** Excerpt provided follows **
However, HRAs are compliance-sensitive. Employers need to understand how an HRA interacts with group health coverage, what expenses can be reimbursed, what notices may be required, and whether the arrangement satisfies current federal rules.

An HRA should be designed as part of a broader benefits strategy that considers plan costs, employee needs, documentation, and compliance.

5. Contraceptive Coverage Rules and Employer Responsibilities

The Trump administration also changed federal rules related to contraceptive coverage by expanding the types of employers and organizations that could qualify for exemptions based on religious or moral objections.

For employers, this issue required careful handling. It was not only a benefits design question. It also involved compliance, employee communication, workplace expectations, and potential employee relations concerns.

Employers considering any change to contraceptive coverage should review the rules carefully before making plan changes. They should also consider how a change could affect employees who relied on the benefit.
** End of Excerpt provided **
Work request 1>
Do these statements agree with the benefits excerpt? Answer yes or no for each, quoting the words from the excerpt that decide it.
(a) HRAs are described as compliance-sensitive.
(b) The Trump administration narrowed the types of employers that could qualify for contraceptive coverage exemptions.
(c) Contraceptive coverage is presented as purely a benefits design question for employers.
Work request 2>
According to the benefits excerpt, why did the contraceptive coverage issue require careful handling by employers?
** Extracted information follows **
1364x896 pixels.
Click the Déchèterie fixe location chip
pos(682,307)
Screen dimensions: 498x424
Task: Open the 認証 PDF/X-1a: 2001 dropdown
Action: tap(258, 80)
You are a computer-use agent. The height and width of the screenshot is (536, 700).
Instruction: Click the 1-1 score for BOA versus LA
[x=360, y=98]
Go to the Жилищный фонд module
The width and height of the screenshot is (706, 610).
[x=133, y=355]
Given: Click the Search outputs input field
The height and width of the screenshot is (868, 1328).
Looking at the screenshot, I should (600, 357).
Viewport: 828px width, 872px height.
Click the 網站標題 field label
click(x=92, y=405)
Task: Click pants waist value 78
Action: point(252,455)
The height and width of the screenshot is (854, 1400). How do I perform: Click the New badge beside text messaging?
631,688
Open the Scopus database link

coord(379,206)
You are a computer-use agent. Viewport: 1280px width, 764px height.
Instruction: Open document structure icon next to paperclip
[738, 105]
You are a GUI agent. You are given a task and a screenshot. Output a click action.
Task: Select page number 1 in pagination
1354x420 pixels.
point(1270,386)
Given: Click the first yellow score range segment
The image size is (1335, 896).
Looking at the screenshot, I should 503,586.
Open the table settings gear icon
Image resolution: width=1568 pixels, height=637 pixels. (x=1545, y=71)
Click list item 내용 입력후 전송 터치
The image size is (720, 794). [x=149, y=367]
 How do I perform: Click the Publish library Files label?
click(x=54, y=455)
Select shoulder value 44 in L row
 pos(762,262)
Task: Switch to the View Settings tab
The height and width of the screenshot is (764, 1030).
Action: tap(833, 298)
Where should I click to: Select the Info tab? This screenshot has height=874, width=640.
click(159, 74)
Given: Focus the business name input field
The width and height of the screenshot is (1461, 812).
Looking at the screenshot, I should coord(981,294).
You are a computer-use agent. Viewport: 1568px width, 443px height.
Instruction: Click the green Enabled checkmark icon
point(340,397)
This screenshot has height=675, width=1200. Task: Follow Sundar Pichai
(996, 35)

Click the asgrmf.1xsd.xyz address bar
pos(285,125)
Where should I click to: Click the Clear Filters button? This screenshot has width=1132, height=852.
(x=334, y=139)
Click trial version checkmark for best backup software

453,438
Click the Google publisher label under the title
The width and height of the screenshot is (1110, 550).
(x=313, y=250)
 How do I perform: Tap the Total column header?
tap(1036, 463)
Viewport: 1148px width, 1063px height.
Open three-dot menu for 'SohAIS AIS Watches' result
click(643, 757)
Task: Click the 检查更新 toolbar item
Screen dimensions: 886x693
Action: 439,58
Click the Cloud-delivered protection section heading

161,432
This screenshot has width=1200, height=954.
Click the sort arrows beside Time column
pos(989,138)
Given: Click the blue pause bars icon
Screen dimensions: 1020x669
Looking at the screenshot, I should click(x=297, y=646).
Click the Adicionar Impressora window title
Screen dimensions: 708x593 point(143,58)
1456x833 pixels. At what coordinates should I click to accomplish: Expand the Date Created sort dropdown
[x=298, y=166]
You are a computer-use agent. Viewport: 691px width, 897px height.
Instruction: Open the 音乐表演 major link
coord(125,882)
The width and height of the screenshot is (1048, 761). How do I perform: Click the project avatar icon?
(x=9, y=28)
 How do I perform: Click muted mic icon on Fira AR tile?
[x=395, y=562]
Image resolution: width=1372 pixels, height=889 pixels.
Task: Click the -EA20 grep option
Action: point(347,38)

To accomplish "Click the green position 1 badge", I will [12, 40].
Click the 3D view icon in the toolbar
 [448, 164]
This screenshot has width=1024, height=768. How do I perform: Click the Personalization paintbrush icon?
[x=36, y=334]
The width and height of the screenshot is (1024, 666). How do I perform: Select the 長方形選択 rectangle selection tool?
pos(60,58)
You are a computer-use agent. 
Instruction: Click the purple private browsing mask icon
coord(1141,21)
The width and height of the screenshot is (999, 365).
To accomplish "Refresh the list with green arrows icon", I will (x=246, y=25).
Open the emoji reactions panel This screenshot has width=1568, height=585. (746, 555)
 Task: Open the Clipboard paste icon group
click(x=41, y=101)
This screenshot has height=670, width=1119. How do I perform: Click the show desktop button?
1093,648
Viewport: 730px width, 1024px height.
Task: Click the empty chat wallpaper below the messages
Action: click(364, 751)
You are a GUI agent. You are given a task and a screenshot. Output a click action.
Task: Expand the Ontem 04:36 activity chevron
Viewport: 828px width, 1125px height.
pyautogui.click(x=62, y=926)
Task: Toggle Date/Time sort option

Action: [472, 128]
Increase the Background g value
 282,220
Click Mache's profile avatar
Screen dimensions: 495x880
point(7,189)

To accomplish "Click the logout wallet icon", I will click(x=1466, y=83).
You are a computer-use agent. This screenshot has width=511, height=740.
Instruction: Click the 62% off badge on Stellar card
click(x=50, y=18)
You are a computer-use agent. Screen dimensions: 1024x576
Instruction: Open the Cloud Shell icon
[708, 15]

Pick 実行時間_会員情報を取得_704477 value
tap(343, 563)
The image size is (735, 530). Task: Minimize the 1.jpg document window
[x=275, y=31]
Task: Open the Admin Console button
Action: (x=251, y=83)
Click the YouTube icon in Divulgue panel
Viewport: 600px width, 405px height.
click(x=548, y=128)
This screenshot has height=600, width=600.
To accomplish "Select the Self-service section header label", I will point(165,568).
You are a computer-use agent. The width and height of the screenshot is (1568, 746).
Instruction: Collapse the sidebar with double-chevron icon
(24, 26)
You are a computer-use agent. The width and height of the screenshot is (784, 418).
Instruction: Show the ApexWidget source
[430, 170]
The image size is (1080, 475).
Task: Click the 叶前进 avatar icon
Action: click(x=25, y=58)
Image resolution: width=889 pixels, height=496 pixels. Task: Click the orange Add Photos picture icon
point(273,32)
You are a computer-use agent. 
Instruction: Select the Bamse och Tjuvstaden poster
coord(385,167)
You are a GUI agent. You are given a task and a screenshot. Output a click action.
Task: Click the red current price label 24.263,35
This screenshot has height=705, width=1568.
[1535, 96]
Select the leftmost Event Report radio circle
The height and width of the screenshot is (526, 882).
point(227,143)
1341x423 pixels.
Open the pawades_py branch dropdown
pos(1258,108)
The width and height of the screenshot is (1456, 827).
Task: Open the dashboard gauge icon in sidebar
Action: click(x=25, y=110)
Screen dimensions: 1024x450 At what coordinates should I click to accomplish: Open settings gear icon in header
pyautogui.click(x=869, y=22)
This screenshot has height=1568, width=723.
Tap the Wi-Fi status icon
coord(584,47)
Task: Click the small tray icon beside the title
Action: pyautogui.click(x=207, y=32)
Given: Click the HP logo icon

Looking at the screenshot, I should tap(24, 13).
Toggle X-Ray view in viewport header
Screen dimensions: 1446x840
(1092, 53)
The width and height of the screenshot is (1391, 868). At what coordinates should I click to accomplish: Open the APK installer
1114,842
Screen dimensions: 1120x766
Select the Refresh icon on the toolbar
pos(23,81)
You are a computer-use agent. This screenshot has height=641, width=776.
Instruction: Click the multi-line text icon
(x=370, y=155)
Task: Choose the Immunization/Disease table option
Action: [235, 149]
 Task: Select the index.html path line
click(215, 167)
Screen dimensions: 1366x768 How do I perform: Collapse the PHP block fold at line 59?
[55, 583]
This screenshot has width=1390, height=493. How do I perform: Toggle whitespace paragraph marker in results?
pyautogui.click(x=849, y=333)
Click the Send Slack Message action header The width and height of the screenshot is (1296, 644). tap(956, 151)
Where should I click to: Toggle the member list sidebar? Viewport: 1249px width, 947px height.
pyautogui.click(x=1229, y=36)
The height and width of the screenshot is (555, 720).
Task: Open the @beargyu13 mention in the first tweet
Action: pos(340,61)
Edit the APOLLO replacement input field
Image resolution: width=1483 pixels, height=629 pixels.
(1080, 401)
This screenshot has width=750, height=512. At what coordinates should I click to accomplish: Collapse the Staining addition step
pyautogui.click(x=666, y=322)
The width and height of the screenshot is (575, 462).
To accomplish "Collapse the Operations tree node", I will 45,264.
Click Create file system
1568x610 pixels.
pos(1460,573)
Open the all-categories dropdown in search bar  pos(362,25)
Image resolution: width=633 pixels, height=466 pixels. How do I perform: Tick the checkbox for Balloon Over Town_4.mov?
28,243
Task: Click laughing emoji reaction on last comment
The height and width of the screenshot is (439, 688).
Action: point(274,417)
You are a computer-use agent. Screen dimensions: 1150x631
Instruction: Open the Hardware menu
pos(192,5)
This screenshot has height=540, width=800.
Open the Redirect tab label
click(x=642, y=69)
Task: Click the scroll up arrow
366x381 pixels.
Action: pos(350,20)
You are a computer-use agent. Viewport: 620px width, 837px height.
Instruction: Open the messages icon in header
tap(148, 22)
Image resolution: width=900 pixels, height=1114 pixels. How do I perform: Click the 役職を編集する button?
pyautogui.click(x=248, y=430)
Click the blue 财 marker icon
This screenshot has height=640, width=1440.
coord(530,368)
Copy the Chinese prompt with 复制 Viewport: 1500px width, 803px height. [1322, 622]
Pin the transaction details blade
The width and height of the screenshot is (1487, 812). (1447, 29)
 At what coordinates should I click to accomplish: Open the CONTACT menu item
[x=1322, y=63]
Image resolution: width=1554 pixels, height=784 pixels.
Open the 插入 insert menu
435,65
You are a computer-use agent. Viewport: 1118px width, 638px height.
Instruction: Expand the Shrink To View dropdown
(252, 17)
** End of Extracted information **
Reply 1>
(a) Yes: "However, HRAs are compliance-sensitive."
(b) No: "by expanding the types of employers and organizations that could qualify for exemptions based on religious or moral objections."
(c) No: "It was not only a benefits design question."

Reply 2>
The issue required careful handling because it was not only a benefits design question. It also involved compliance, employee communication, workplace expectations, and potential employee relations concerns.